US 12,248,794 B2
	Self-supervised system for learning a user interface language
Oriana Riva, Redmond, WA (US); Shweti Mahajan, Kirkland, WA (US); Pratyay Banerjee, Tempe, AZ (US); Kushal Arora, Montreal (CA); Weiwei Yang, Seattle, WA (US); Christopher Miles White, Seattle, WA (US); and Sahisnu Mazumder, Santa Clara, CA (US)
Assigned to Microsoft Technology Licensing, LLC, Redmond, WA (US)
Filed by Microsoft Technology Licensing, LLC, Redmond, WA (US)
Filed on Mar. 22, 2022, as Appl. No. 17/701,313.
Prior Publication US 2023/0305863 A1, Sep. 28, 2023
Int. Cl. G06F 9/451 (2018.01); G06F 40/284 (2020.01); G06F 40/40 (2020.01); G06V 10/774 (2022.01); G06V 10/80 (2022.01); G06V 40/40 (2022.01)

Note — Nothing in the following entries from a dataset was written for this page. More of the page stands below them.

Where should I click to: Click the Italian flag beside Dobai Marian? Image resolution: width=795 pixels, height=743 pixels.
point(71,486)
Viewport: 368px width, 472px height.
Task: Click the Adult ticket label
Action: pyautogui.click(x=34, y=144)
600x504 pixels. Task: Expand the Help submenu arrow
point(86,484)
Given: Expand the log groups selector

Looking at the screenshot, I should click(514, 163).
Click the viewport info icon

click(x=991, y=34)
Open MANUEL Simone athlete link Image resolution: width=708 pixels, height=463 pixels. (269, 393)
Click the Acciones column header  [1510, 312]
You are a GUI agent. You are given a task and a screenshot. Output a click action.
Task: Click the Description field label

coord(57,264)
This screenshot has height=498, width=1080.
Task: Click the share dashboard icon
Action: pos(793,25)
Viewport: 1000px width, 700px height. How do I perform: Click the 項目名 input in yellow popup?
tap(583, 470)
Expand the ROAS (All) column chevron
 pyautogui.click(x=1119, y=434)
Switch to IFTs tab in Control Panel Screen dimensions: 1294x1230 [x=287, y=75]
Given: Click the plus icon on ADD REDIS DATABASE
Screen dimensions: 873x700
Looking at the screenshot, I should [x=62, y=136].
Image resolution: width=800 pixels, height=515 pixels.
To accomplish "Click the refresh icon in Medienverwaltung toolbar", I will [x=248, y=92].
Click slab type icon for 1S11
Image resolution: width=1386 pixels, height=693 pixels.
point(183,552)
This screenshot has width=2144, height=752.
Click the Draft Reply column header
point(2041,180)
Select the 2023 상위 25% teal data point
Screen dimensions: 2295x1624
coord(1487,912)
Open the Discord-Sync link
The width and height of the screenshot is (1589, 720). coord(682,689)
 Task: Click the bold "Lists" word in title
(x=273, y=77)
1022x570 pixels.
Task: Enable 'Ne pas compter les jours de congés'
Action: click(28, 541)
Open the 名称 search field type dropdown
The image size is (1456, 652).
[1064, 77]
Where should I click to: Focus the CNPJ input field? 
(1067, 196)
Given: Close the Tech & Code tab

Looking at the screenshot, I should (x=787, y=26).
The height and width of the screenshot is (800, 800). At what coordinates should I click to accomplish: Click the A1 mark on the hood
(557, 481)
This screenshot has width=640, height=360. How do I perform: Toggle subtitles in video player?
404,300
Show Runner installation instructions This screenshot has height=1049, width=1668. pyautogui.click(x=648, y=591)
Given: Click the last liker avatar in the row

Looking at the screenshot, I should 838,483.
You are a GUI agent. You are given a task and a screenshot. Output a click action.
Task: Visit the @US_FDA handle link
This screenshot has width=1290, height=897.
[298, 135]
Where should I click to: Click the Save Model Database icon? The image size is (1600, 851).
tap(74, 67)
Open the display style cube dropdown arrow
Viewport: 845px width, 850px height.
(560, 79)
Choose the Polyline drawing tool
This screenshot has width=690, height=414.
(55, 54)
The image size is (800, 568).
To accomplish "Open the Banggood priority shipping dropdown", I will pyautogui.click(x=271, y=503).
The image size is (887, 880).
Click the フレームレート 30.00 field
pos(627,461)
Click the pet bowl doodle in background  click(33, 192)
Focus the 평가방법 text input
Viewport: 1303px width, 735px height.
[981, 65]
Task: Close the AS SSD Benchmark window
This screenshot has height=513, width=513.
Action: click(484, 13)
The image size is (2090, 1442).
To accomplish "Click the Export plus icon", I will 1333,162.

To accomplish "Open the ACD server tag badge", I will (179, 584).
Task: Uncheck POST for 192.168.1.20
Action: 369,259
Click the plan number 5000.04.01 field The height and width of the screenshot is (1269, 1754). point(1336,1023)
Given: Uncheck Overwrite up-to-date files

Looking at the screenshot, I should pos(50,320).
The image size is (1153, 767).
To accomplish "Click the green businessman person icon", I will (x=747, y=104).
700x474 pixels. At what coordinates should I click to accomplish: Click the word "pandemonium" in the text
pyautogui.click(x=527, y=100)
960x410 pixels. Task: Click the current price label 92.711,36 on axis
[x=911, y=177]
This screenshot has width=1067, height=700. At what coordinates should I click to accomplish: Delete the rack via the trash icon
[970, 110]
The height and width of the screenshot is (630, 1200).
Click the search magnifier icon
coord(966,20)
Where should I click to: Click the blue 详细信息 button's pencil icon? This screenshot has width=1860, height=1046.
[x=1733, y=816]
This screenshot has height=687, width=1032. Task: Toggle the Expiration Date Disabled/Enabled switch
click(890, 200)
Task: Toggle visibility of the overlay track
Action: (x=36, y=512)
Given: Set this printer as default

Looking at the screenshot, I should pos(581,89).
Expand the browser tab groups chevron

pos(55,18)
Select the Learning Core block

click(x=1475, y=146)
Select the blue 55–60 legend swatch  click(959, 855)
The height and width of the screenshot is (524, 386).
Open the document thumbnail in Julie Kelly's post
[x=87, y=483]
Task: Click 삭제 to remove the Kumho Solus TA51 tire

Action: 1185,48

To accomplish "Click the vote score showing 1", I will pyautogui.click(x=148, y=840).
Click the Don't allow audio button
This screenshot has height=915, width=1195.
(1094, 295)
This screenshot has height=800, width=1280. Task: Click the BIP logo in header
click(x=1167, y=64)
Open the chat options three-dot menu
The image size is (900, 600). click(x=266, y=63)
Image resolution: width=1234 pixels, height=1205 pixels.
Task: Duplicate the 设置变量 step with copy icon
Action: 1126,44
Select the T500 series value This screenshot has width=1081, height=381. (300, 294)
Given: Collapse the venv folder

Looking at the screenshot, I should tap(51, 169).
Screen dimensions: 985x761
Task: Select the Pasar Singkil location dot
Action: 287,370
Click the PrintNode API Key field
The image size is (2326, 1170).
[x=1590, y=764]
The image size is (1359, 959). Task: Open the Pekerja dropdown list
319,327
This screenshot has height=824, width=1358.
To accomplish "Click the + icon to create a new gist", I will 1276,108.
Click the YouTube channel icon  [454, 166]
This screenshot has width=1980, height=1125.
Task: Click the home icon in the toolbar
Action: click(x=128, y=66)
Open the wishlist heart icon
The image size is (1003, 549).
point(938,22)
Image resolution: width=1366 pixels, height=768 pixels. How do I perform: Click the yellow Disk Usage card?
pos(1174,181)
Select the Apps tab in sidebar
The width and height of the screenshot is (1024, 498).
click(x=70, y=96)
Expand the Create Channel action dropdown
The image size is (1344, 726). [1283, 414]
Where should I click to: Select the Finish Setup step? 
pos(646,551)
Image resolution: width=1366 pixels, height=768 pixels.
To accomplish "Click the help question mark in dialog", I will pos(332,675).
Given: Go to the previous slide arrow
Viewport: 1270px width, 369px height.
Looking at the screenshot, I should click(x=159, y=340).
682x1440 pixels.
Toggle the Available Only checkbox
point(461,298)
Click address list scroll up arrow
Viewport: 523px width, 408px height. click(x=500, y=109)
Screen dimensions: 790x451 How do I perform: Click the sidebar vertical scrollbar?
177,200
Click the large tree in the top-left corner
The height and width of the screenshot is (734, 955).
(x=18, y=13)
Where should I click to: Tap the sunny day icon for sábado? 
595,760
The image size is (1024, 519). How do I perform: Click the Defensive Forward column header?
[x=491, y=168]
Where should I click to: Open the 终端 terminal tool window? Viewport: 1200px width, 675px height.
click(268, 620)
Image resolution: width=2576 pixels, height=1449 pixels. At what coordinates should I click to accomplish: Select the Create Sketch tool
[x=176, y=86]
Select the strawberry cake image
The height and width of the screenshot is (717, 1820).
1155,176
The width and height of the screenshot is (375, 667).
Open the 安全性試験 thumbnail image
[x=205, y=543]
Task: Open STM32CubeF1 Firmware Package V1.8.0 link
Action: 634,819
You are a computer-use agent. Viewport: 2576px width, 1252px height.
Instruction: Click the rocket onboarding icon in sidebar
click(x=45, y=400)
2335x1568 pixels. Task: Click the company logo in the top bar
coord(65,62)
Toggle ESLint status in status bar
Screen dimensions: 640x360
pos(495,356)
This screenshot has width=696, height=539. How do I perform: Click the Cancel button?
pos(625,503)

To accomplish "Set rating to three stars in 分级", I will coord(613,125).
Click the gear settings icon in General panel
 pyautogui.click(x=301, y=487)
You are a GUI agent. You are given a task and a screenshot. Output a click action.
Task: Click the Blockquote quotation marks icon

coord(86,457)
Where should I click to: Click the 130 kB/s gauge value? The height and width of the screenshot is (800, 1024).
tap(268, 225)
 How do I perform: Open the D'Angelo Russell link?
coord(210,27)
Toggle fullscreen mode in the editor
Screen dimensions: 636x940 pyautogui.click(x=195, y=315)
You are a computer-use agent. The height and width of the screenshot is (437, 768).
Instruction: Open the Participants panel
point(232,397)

CPC G06F 9/451 (2018.02) [G06F 40/284 (2020.01); G06F 40/40 (2020.01); G06V 10/774 (2022.01); G06V 10/811 (2022.01)]

20 Claims

1. A computer implemented method comprising:

accessing training data including user interface images, associated text recognized from the user interface images, and proximately located text providing instructions describing use of the user interface;

pairing each image with text captions derived from the proximately located text and image's text recognized from the user interface images;

training a vision and language model in a self-supervised manner using language masking, region masking, and image-text alignment techniques on respective image region features and tokenized text captions; and

performing fine-tuning of the vision and language model to obtain a specialized model representing user interface elements and associated functions.